▶ **Reading text**:

About half of your list is actually an OR statement (timeless identity AND brain scanning AND simulation) OR (nanites through ice), and that doesn’t even exhaustively cover the possibilities since at least it needs a term for unknown unknowns we haven’t hypothesized yet. It’s probably easiest to cover all of them with something like “it’s actually possible to turn what we’re storing when we vitrify a cryonics patient back into that person, in some form or another”.
And the vast majority of cryonicists, or at least, those in Less Wrong circles who your post are likely to reach, already accept that the probability of cryonics working is low, but exactly how low they think the probability is after considering the four assumptions your list reduces to is something they’ve definitely already considered and probably would disagree with you on, if you actually gave a number for what “very low” means to see whether we even disagree (note: if it’s above around 1%, consider how many assumptions there are in trying to achieve “longevity escape velocity”, and maybe spread your bets).
And, as others have already pointed out, belief in cryonics doesn’t really funge against longevity research. If anything, I expect the two are very strongly correlated together. At least as far as belief in them being desirable or possible goes, it’s quite apparent that they’re both ideas that are shared by a few communities such as our own and rejected by other communities including “society at large”. How much we spend on each is probably affected by e.g. cryonics being a thing you can buy for yourself right now but longevity being a public project suffering from commons problems, so the correlation might be less strong and even inverse if you check it (I would be very surprised if it actually turned out to be inverse), but if so that wouldn’t necessarily be because of the reasons you suggest.

▶ **Dataset excerpt**:

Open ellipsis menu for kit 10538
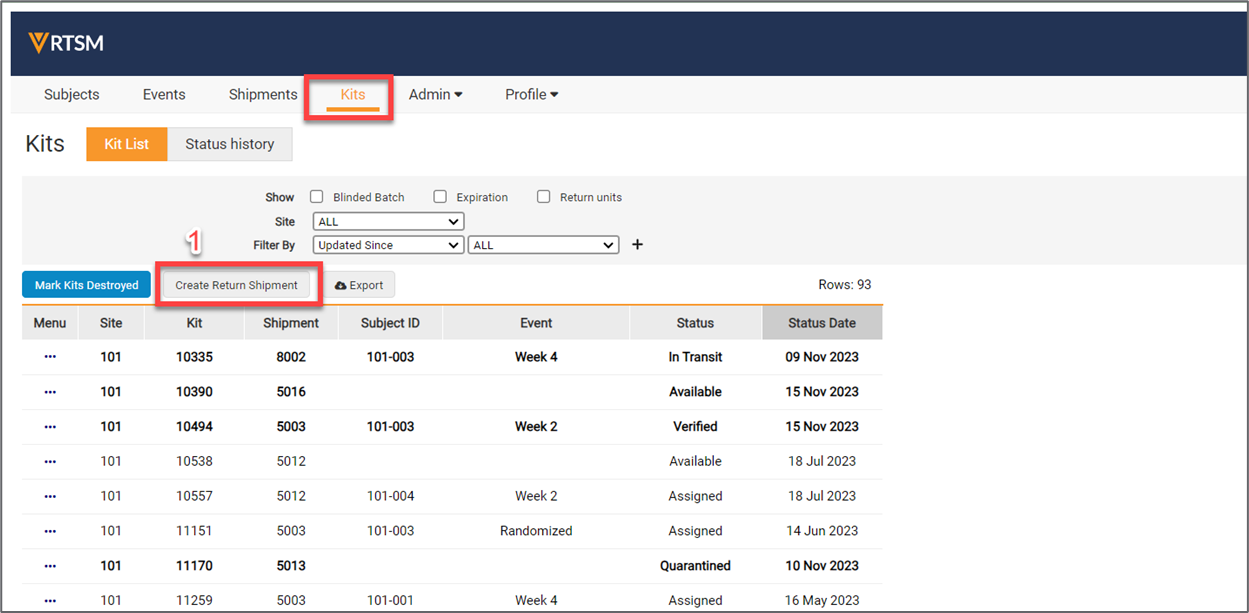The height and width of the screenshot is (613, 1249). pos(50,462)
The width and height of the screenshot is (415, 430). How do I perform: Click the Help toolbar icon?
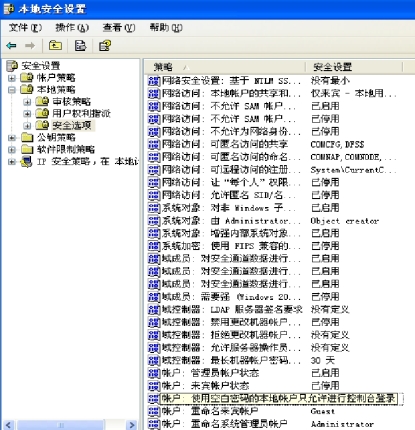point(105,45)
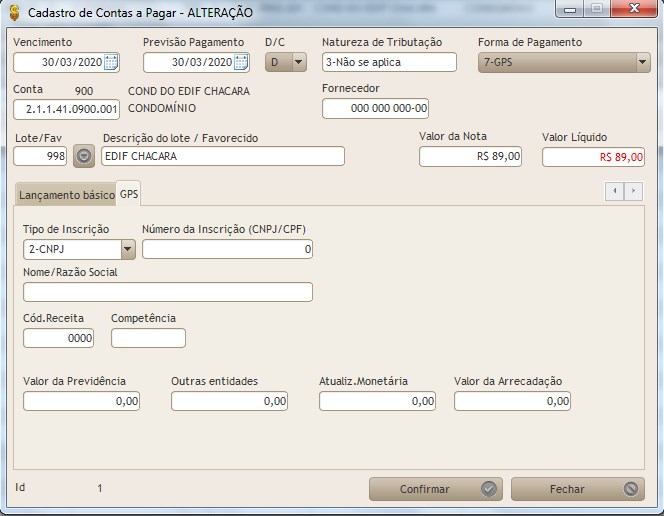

▶ **Instructions for the task**: List every item that appears inside the parentheses of the OR statement in the first sentence of the cryonics comment above.

▶ **Response box**:
- timeless identity
- brain scanning
- simulation
- nanites through ice